ESRD and HIV: Clinical Case
A 47-year-old man has end-stage renal disease (ESRD) caused by HIV nephropathy, for which he has been on hemodialysis since December 2006. He was diagnosed with HIV in 1995; his risk factor was sex with men. The patient’s nadir CD4 count was 190 cells/µL (8%), with a viral load of 5000 copies/mL. He has no history of opportunistic infections but has had 2 previous episodes of bacterial pneumonia. Other pertinent medical problems include hypertension and hypercholesterolemia.
The patient underwent cadaveric renal transplantation in July 2008. He accepted an organ from a donor who was considered high-risk for HIV transmission according to Centers for Disease Control and Prevention (CDC) criteria; however, nucleic acid amplified testing was negative for HIV, hepatitis B, and hepatitis C. Perioperative immunosuppression included methylprednisolone and a monoclonal antibody, basiliximab. The donor was cytomegalovirus (CMV)-negative, and the patient was CMV-positive. His CD4 count immediately before transplantation was 410 cells/µL (17%), with an undetectable viral load. His medications at the time of transplantation were atazanavir 300 mg daily, ritonavir 100 mg daily, tenofovir 300 mg weekly, and lamivudine 50 mg daily.
The patient's initial postoperative course was significant for delayed graft function and difficulty adjusting his tacrolimus levels. He received prophylaxis for Pneumocystis jiroveci pneumonia (PCP) and CMV with trimethoprim-sulfamethoxazole and valganciclovir, respectively. His posttransplant course was significant for several complications. First, he presented 6 months after transplant with violaceous papules on his right forearm, right calf, and penis. On biopsy, he was found to have Kaposi's sarcoma (KS). He had no evidence of visceral involvement. Tacrolimus was switched to sirolimus, resulting in resolution of the lesions within 3 months.

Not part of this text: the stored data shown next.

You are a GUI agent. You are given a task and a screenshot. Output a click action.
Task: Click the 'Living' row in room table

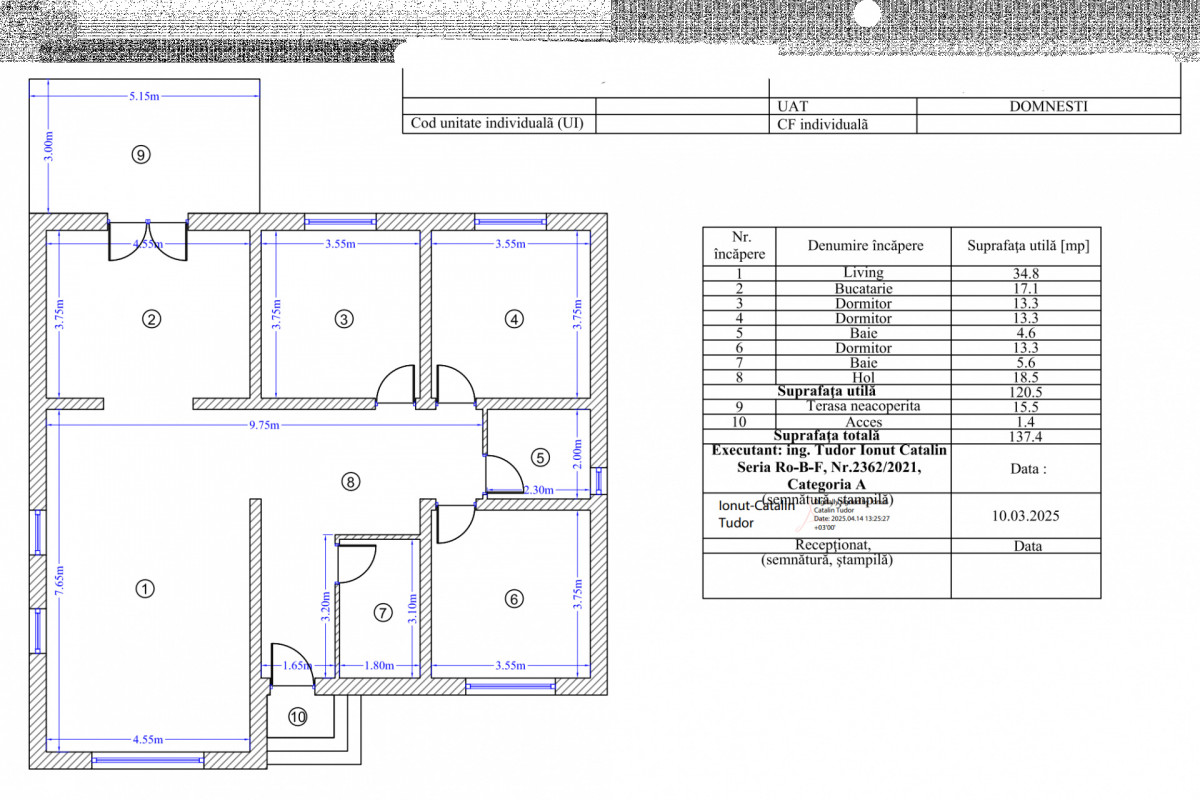point(863,272)
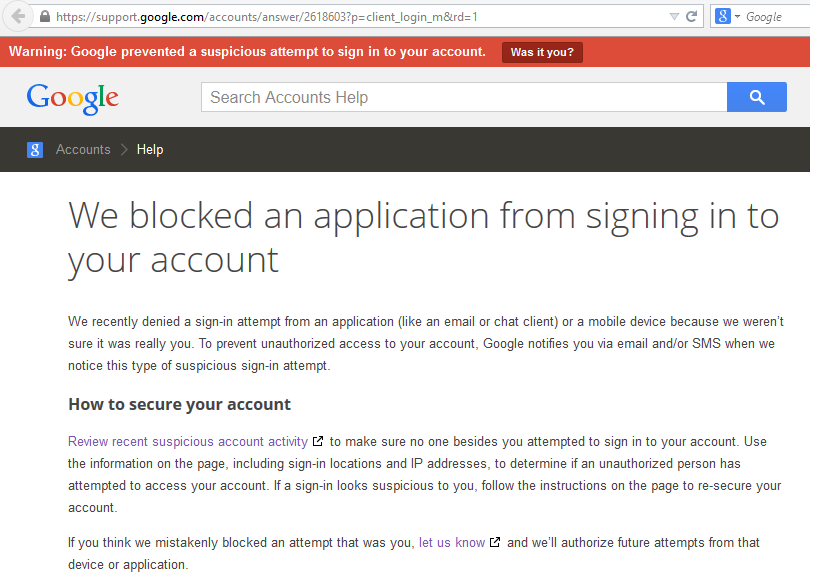Open the search engine selector dropdown
The image size is (838, 587).
[x=728, y=17]
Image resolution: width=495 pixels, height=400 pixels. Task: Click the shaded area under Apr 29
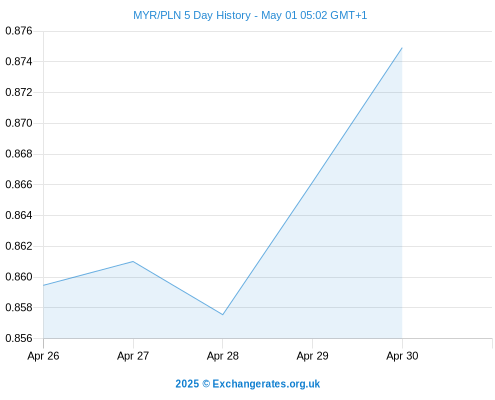[x=312, y=263]
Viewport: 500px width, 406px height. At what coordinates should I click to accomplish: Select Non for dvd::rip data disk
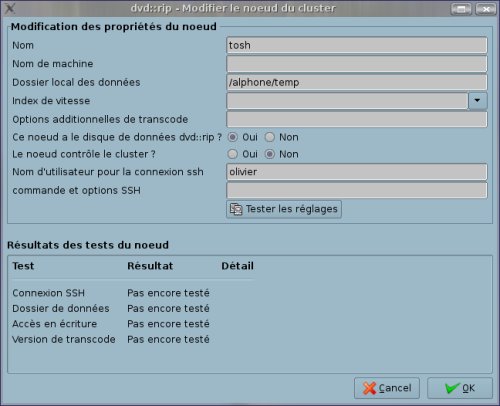269,137
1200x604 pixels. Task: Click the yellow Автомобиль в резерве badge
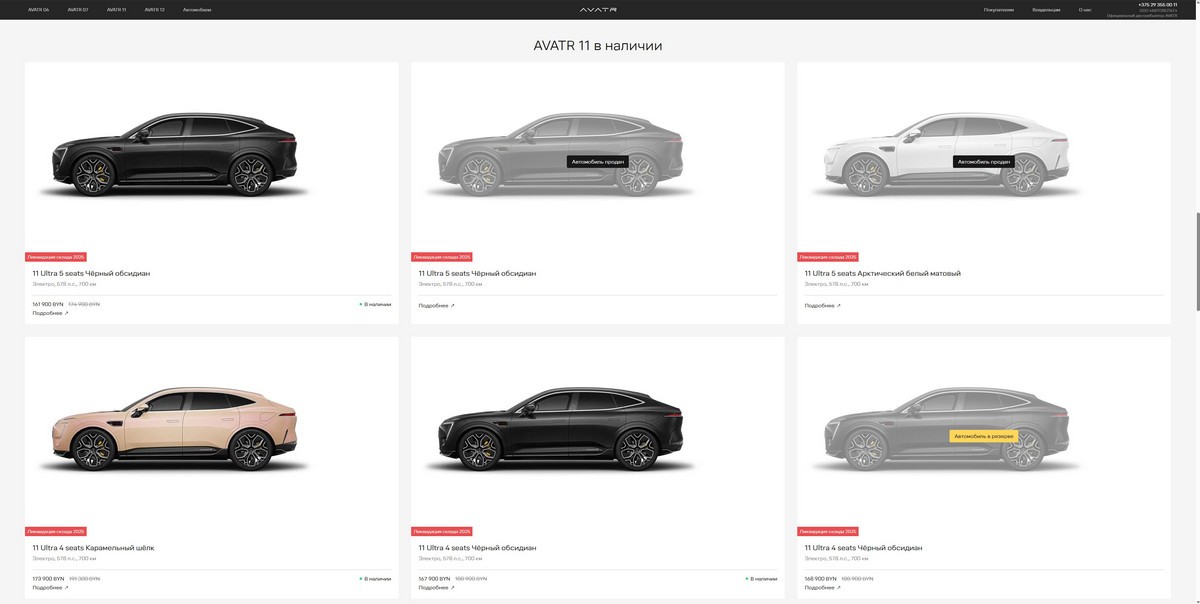984,436
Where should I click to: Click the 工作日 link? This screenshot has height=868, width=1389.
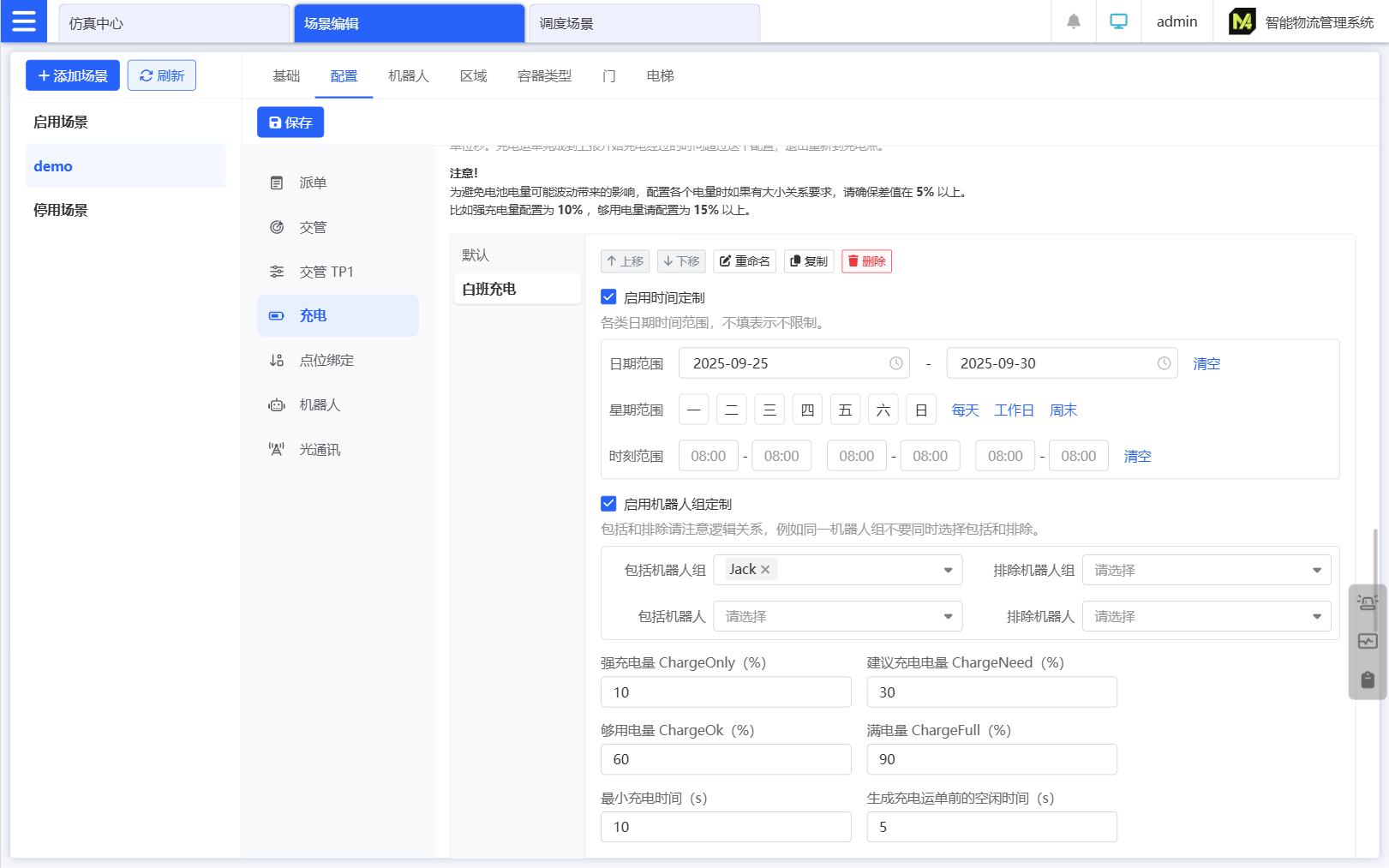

In September 2009, the patient underwent a right total hip replacement due to avascular necrosis thought to be secondary to steroid use. He was readmitted to the hospital several days after hip surgery for shortness of breath, which responded to bronchodilators. In December 2009, his creatinine level was noted to have increased to 5.0 mg/dL from his baseline posttransplantation creatinine level of 1.5-1.8 mg/dL. A renal biopsy done at the time of admission showed no evidence of rejection but revealed tubular injury consistent with tenofovir nephrotoxicity. Tenofovir treatment was discontinued, and the patient was maintained on atazanavir, ritonavir, and lamivudine with continued viral suppression. In February 2010, he presented with a multilobar pneumonia, which responded to antibiotics and was negative for P jiroveci on bronchoscopy. His renal function worsened and repeat biopsy demonstrated BK nephropathy. Treatment with mycophenolate was discontinued, with a subsequent decrease in BK viremia and improved renal function.
The patient is currently 2 years post-renal transplantation with a creatinine level of 1.7 mg/dL. Owing to sirolimus therapy and reducing immunosuppression, the KS lesions have resolved. He still has an undetectable HIV viral load while receiving atazanavir, ritonavir, and lamivudine. He no longer has evidence of BK viremia and is being maintained on lifelong prophylaxis against P jiroveci, sirolimus (dosed weekly, given drug interactions) and low-dose prednisone.